I’m joking again, of course. Today, most Americans work 9-to-5 jobs away from their kitchens. Most of us have neither burgeoning kitchen gardens nor the carcasses of old laying hens within easy reach. And so I always specify in recipes that you can use stock you make yourself, or you can use the store-bought kind from a can or box.
And here we run into trouble once again: Because through a raft of good intentions, I have now set in motion a whole series of unintended consequences. One of two things may happen: (1) You use the boxed stock (and it’s never as good as homemade; it’s thin, or salty or metallic), you make the recipe, and it doesn’t turn out as well as it should. Or, worse, (2) You run the price of the recipe in your mind, make a mental calculation that the ingredients for stock are going to cost at least $4, bringing the whole cost of the dish, which serves four, to $20 or more, and then there’s your time and the mess — so you pick up the phone and order in a pizza. There’s a third possibility, of course. You make homemade stock from stuff you’ve got lying around anyway, and wind up being glad you did.
Be Not Afraid
Sometimes I think that there’s nothing more emblematic than stock to capture the split between who humans used to be (seamless with nature!) and who we are today (ceaselessly in an office). So, for those of us stuck in the here and now, here’s my three-point plan of being.

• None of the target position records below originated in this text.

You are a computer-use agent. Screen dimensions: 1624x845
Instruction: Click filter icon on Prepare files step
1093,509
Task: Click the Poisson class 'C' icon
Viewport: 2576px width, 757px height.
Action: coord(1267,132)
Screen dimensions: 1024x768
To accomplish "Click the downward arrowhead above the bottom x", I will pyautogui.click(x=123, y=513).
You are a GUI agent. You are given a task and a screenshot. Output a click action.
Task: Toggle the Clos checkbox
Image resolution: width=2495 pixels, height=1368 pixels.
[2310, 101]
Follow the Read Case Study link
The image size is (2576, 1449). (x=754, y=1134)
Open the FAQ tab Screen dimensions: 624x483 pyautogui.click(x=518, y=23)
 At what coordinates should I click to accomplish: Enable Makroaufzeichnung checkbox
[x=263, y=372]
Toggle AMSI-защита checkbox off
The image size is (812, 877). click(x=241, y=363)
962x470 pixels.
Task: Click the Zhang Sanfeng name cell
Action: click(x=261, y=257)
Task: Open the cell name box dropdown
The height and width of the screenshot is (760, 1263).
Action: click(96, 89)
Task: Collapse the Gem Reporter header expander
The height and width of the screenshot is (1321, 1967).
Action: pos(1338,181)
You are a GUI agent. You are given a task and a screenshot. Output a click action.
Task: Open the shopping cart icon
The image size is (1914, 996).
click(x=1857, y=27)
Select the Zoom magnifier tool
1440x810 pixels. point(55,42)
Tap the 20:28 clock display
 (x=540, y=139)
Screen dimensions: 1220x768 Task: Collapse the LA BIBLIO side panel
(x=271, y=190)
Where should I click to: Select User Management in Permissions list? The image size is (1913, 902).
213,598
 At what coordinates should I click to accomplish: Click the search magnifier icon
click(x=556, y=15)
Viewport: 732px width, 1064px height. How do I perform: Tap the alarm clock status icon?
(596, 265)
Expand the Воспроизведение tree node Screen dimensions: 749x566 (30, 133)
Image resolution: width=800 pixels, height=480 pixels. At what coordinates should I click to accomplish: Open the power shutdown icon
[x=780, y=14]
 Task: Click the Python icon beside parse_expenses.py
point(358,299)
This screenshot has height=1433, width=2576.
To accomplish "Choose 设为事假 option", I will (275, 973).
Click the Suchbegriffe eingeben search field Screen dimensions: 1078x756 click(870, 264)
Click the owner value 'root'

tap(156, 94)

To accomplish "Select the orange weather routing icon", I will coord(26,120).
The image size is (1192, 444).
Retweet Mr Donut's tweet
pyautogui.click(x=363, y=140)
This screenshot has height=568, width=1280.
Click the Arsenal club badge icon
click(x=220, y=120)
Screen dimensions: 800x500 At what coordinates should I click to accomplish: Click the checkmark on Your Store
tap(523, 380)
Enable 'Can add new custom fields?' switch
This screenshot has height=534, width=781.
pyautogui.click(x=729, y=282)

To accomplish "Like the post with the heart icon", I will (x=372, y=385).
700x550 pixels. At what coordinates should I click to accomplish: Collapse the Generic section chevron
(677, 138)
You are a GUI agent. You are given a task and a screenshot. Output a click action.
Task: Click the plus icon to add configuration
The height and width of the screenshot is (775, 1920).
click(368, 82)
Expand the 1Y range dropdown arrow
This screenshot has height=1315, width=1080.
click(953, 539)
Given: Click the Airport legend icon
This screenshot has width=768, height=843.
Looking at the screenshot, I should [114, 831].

First: Be not afraid. Stock is not an elite construct of cooking schools meant to intimidate you! It’s peasant stuff. You, for better or worse, are not leading a peasant life. But you can still do this.
Second: Be aware. Stock is really just a natural connection between garden and hearth — and a folk-medicine strategy to get valuable nutrients like collagen and minerals out of animal bones.
Finally: Be skeptical. The people who provide recipes for stock that require you to spend $20 on ingredients are probably trying to be helpful, but this outlay of cash really shouldn’t be necessary. Be skeptical of a world that makes such an elemental part of cooking so complicated and spendy to do.
With that being out of the way, it’s time to start doing. For the quickest stock, take a quart of water, and simmer it with a whole carrot with its root-end cut off (or six “baby” peeled carrots), an onion about the size of half of your fist (leek, red, yellow, whatever), and any chicken or turkey scraps you have, raw or cooked, even some pork-chop bones. Add whatever else you have that’s handy, like a bay leaf, a slice of ginger, a dab of tomato paste, fresh garlic, thyme or parsley, the rind of a hard cheese like Parmigiano Reggiano.
Cook on low heat for half an hour, at least, or, better, for as much time as you like; four or eight hours is a good long time. Let it cool. Use a strainer or slotted spoon to skim out the solids. Refrigerate, or freeze, or freeze in ice-cube trays, or freeze in small sealable containers, or don’t freeze, just leave it on the stove till tomorrow, and then bring it up to a simmer for a while to kill anything that might have started living in it, and then refrigerate, freeze or use.
You know what you have now? One of the most important basic building blocks of cuisine, a little bit of independence from the madness of modernity, and a recipe for a certain flavor of freedom.
Dara Moskowitz Grumdahl is a James Beard Award–winning food and wine writer.